I don't know how the applaws biscuits are made as I havent had a response from the manufacturer after asking for this a couple of times along with a feeding guide...?

But i do know that the Orijen food is made at lower temperatures than normal biscuit-making process, so better for the food nutrients etc. Also, everything is brought in fresh that morning after being caught/killed and made into biscuits that day. I don't know if applaws is the same?

Also I liked that fact that they stated exactly where all their products came from. Canadian food standards are pretty high - all the food is human grade -and as far as I understand meat meals are ok if the source is named and it is human grade quality.

However, I do think that Applaws is good too...and would be my second choice if I couldn't get Orijen for any reason. My cats were very good on it, but they are just as good if not better on Orijen and it is easier for me to buy it along with the dog food when ordering them both together.

Hope that helps!

edit: meant to add that i love the applaws wet tins for my cats too...but unfortunately they contain rice? so cant give to maggie any more as seems to set off her allergies


----------



## Lyceum (Sep 25, 2009)

Tinsley said:


> Had a more in depth look this morning.
> 
> Orijen go on about how unnecessary carbohydrates are, but still use 20% carbs and don't really offer as decent an explanation as I would like, its the company I'm not liking much at the moment from what I've had a look at...
> 
> Think it will be Applaws at this rate, I have also emailed asking for a feeding guide, so hopefully will get a reply...


I just called applaws and they said they don't have a feeding guide to send, as there's a feeding guide on the bag, which is great, if you have a bag....not so much if you don't. So she couldn't send me a feeding guide.

She did grab a bag and tell me what my dog would need, my 19kg staffy x would need between 185g and 215g per day.


----------



## GoldenShadow (Jun 15, 2009)

Lyceum said:


> I just called applaws and they said they don't have a feeding guide to send, as there's a feeding guide on the bag, which is great, if you have a bag....not so much if you don't. So she couldn't send me a feeding guide.
> 
> She did grab a bag and tell me what my dog would need, my 19kg staffy x would need between 185g and 215g per day.


That's a good enough guide for me to go by, thank you! I will compare to what that would be for Orijen/AG etc and see what it is like


----------



## Lyceum (Sep 25, 2009)
______________________________
_PROMPT 1_: In the pet food thread, why couldn't the Applaws representative send Lyceum a feeding guide?
_PROMPT 2_: Continue the pet food thread from its last line.

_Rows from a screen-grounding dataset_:
______________________________
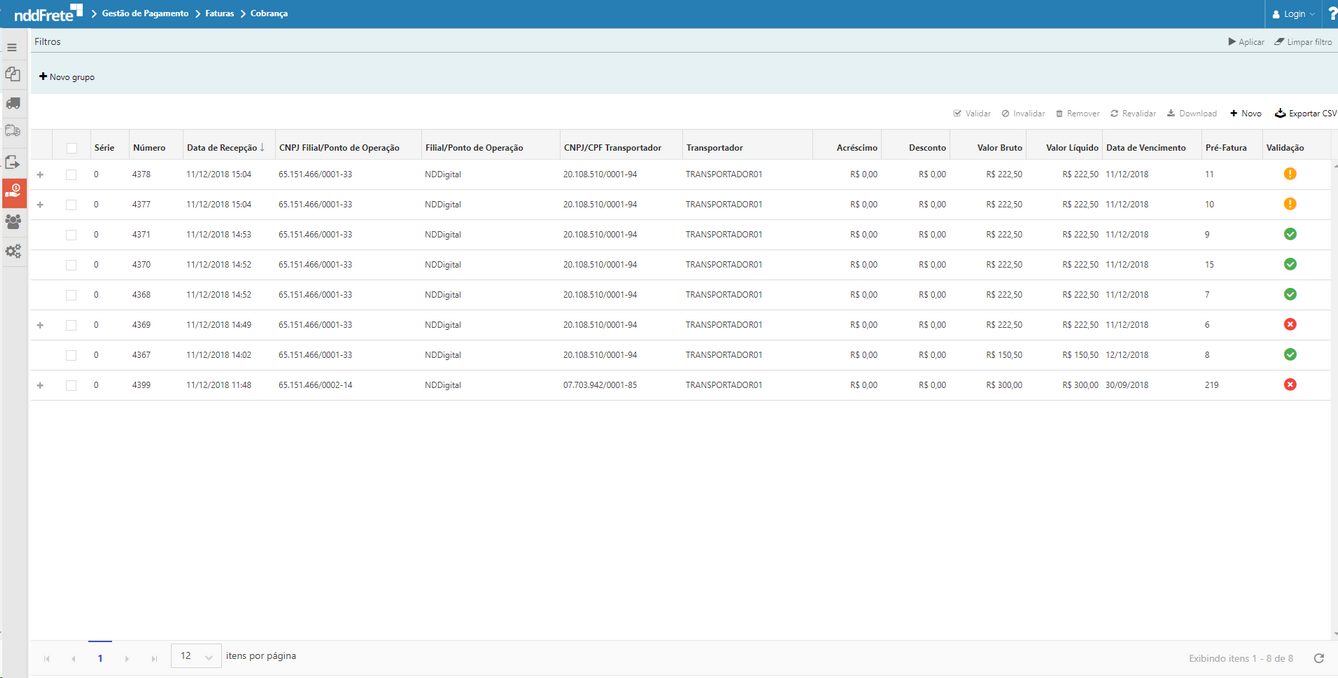Open the users group sidebar icon
The width and height of the screenshot is (1338, 678).
pyautogui.click(x=12, y=222)
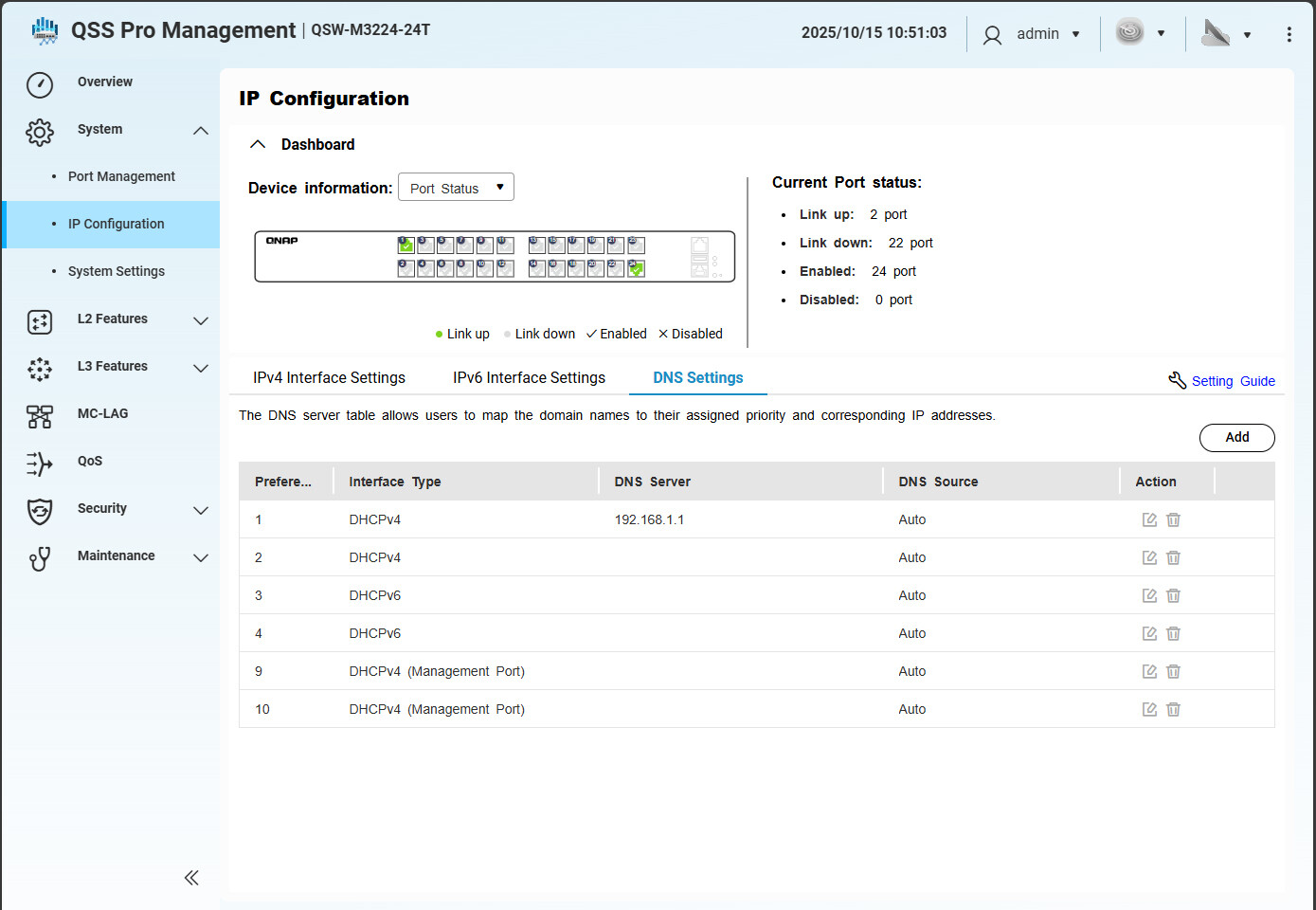
Task: Click the QoS icon in sidebar
Action: pyautogui.click(x=40, y=464)
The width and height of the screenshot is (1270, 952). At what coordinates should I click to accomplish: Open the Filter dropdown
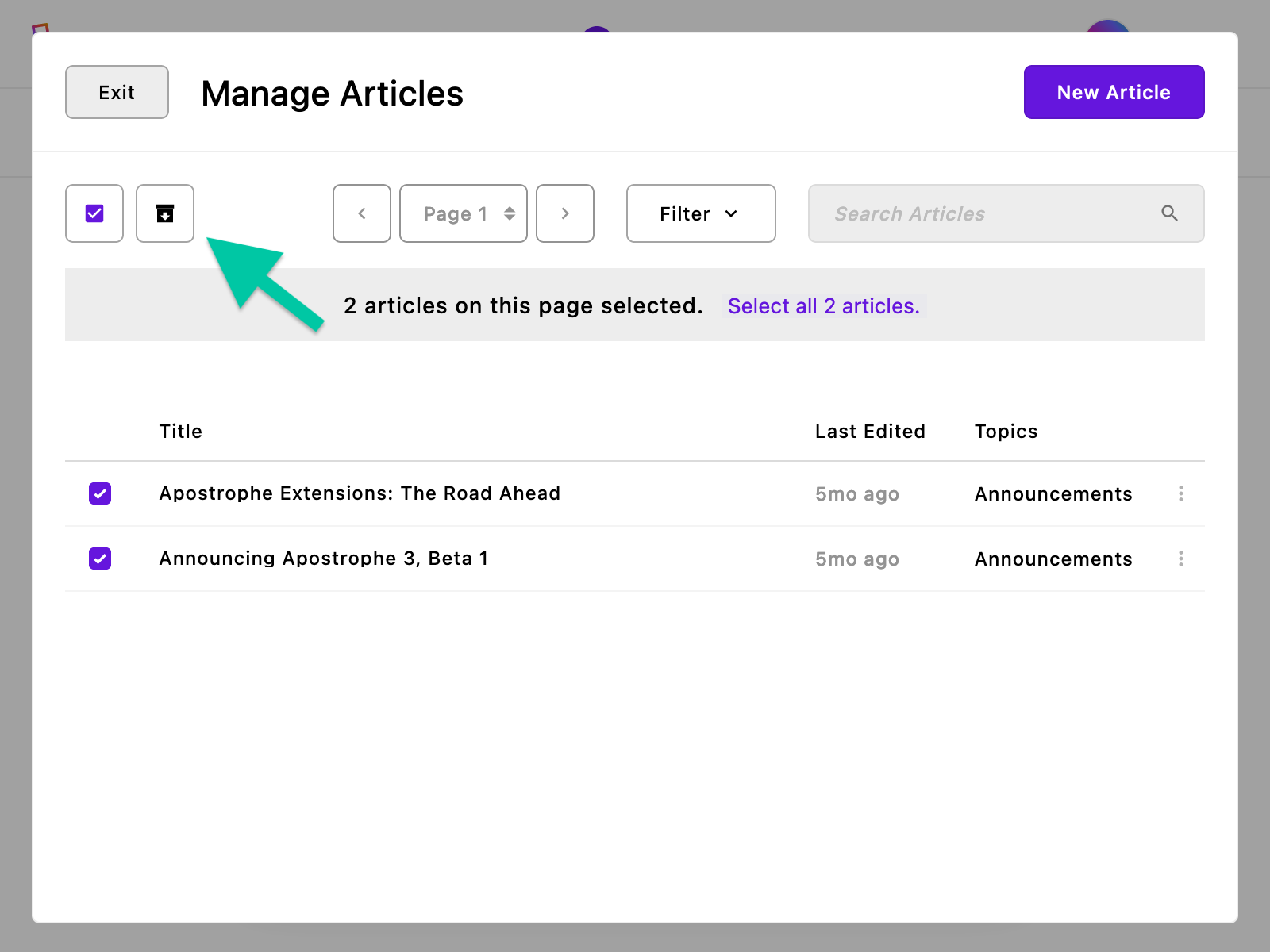click(700, 213)
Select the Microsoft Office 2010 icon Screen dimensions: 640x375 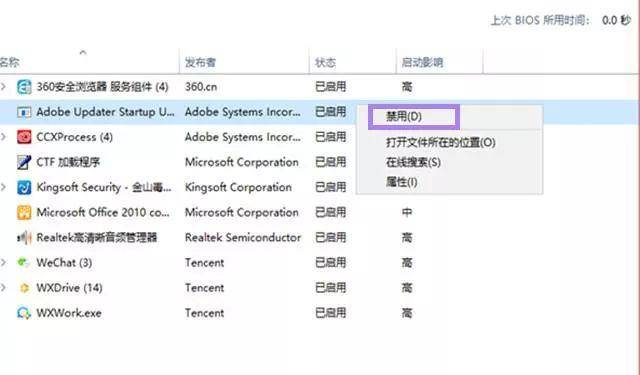[24, 212]
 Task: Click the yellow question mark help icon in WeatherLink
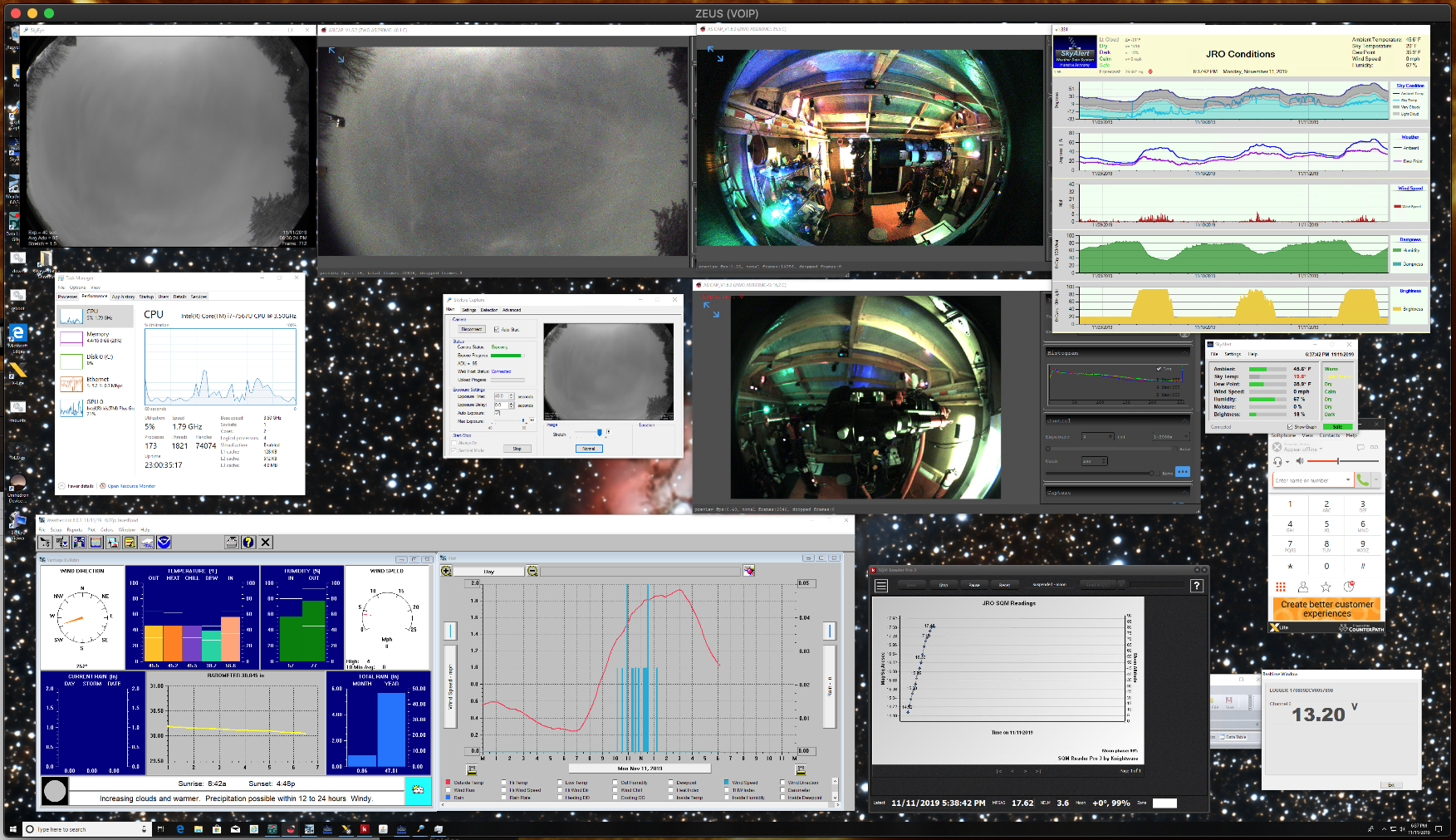click(x=248, y=542)
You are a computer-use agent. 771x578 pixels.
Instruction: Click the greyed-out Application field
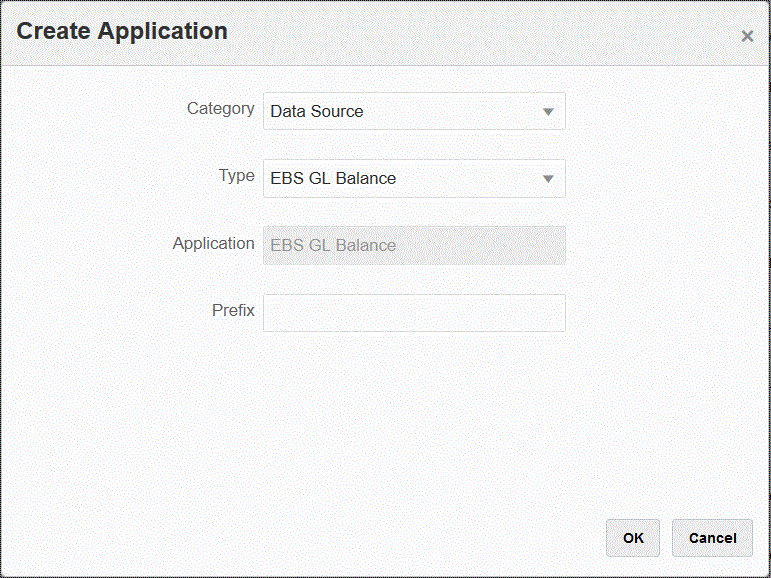click(414, 246)
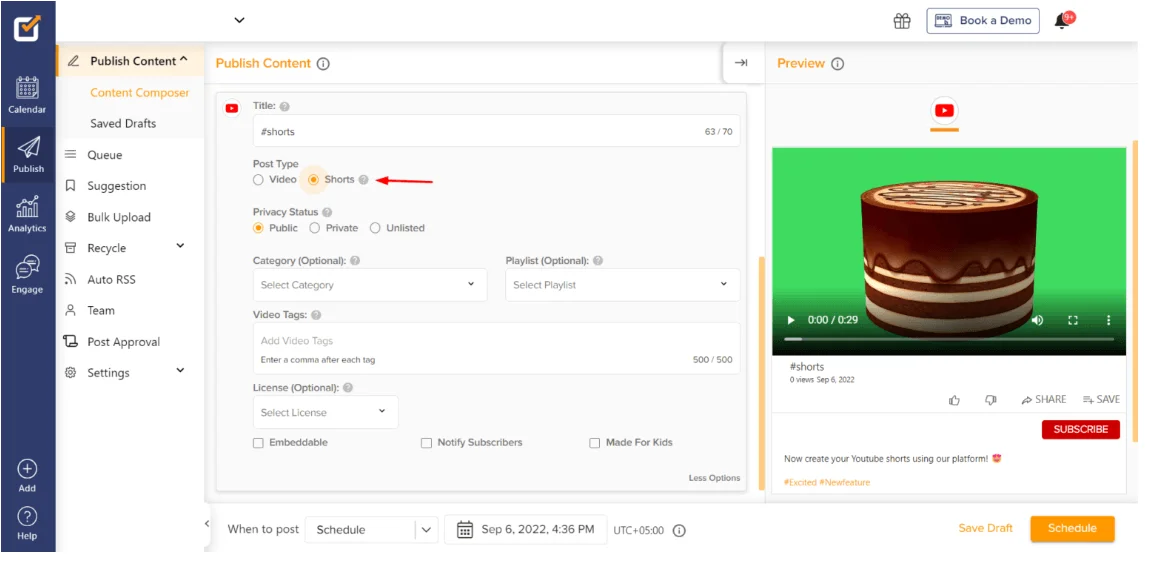Open the gift box icon

coord(902,21)
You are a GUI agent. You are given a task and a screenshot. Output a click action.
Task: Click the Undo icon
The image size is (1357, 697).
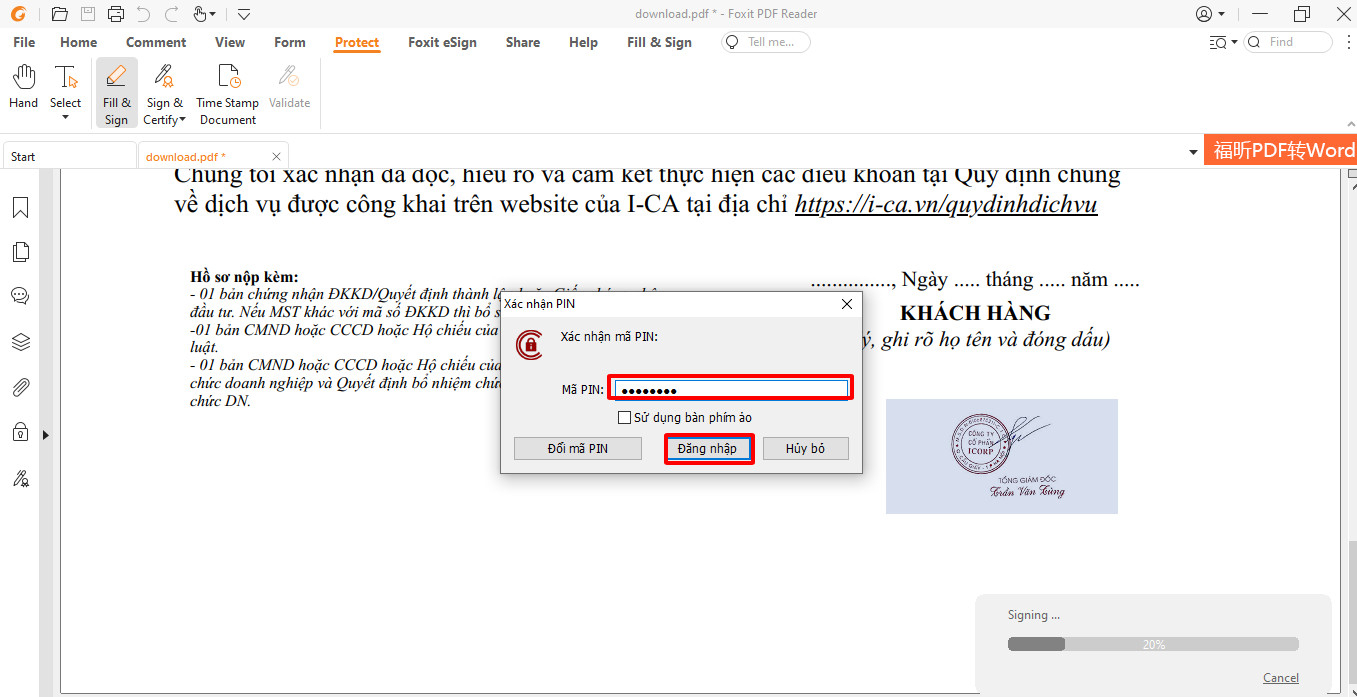146,13
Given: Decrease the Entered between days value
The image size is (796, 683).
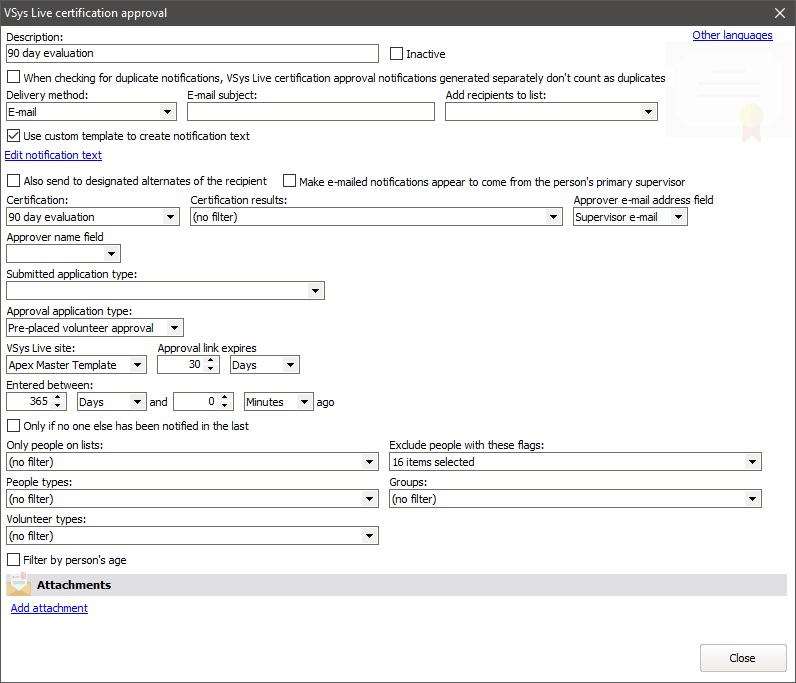Looking at the screenshot, I should coord(58,406).
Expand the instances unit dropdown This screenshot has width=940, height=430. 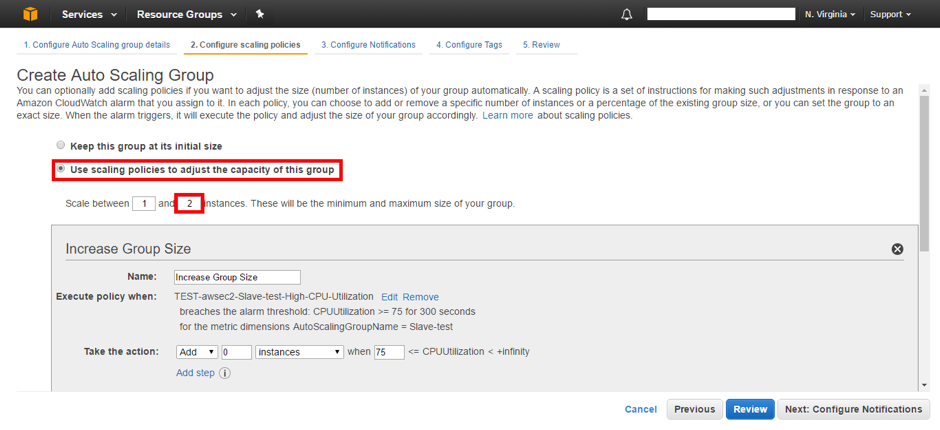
______________________________
_FINAL RESULT 1_: The company said it has no separate feeding guide to send, because the guide is printed on the bag. Instead, she grabbed a bag and read out how much Lyceum's dog would need.

_FINAL RESULT 2_:
Tinsley said:


> That's a good enough guide for me to go by, thank you! I will compare to what that would be for Orijen/AG etc and see what it is like


For me it works out quite a bit more expensive in the long run. So I think I'll stick to orijen.


----------



## katiefranke (Oct 6, 2008)

One thing i noticed is that with the applaws biscuits for the cats, i had to feed pretty much what they suggested on the feeding guide...but with Orijen, i feed way less and i think most other people on here seem to say the same...you can usually take the lower end of the orijen feeding scale and take a small amount off and this is what is a good amount for most dogs...so bear that in mind if comparing costs Tinsley.


----------



## GoldenShadow (Jun 15, 2009)

katiefranke said:


> One thing i noticed is that with the applaws biscuits for the cats, i had to feed pretty much what they suggested on the feeding guide...but with Orijen, i feed way less and i think most other people on here seem to say the same...you can usually take the lower end of the orijen feeding scale and take a small amount off and this is what is a good amount for most dogs...so bear that in mind if comparing costs Tinsley.


When we tried Orijen he was on pretty much what the bag said, with our Arden Grange he is on about 235grams when recommended 340ish.

Compared with the AG guideline the Applaws says he would need to eat less than the AG anyway. He was younger when on the Orijen but I'm tossing up which one to have an experiment with..! He does OK on the AG ocean white fish but he doesn't really love it.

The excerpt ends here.